As consequências da pressão exercida sobre os jovens

Enviada em 21/05/2022

O processo de globalização, o qual se intensificou com o avanço tecnológico durante o final do século XX e início do século XXI,provocou mudanças na dinâmica do trabalho.Uma dessas mudanças é a maior instabilidade empregatícia,o que implicou na intensificação da pressão familiar em relação à escolha profissional dos filhos.Contudo,a interferência exacerbada pode trazer riscos à saúde mental, física e gerar infelicidade para o jovem.

Dessa forma, a preocupação excessiva dos pais podem levar os estudantes a transtornos psíquicos. Byung-Chul Han,na sua obra “Sociedade do cansaço”,explica que a busca pelo sucesso e produtividade de forma acentuada - como se os indivíduos fossem capazes de fazer e ter tudo - irrompem no esgotamento físico e neurológico.Os familiares,inseridos nessa lógica da “Sociedade do cansaço”, pressionam seus filhos em direção ao sucesso,mas podem ocasionar esgotamento, ímpeto suícida e depressão,como consequência,segundo o autor.
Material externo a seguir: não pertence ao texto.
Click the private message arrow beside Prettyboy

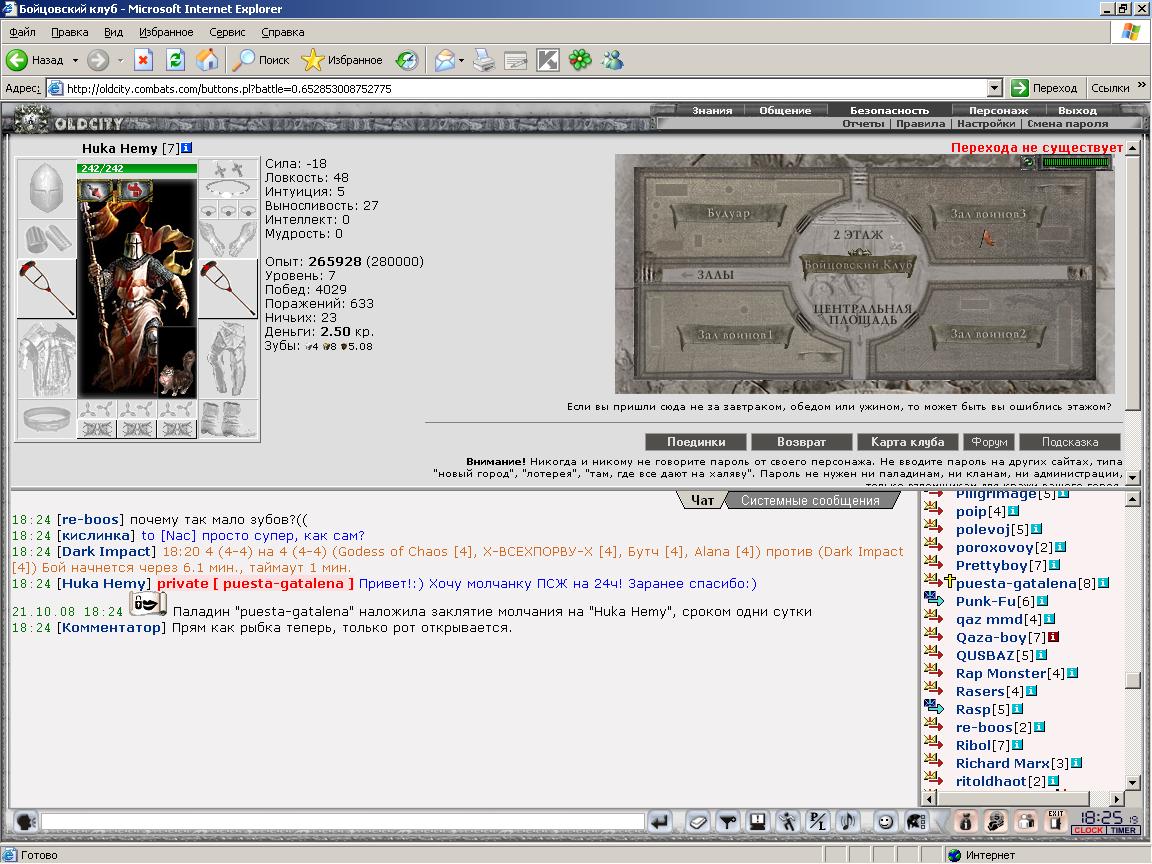pyautogui.click(x=933, y=564)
Além disso,o controle e a pressão avultada dos pais sobre o futuro do estudantes, tem como consequência a infelicidade.Nina,personagem principal do filme “Cisne negro”,sofre com o controle obssessivo de sua mãe em direção ao seu sucesso de se tornar a bailarina principal.Uma das problemáticas é a mãe tratar a filha como uma criança,da qual é possível depreender que a perspectiva da família sobre seus filhos,embora já inseridos ou quase inseridos na vida adulta,trata-se de uma perspectiva infantilizada.Assim,reprimir os passos daqueles em direção a um futuro próprio pode originar a infelicidade tal como foi vivida por Nina,a qual, por fim,suicida-se em meio a alucinações.

Portanto, o Ministério da Educação criará o plano “Família na escola”, em conjunto com escolas estaduais, municipais e privadas. As famílias serão convidadas semestralmente para debater as novas dinâmicas impostas pela globalização, em torno da demanda excessiva por produtividade sobre os estudantes. Instruídas por um psicólogo, de forma a sensibilizar sobre os riscos à saúde mental e física, como consequência dessa lógica conjuntural. Destarte, os jovens - autônomos de si - com futuros promissores, serão tratados de forma humanizada, como humanos que são e não mais como crianças ou robôs produtivos.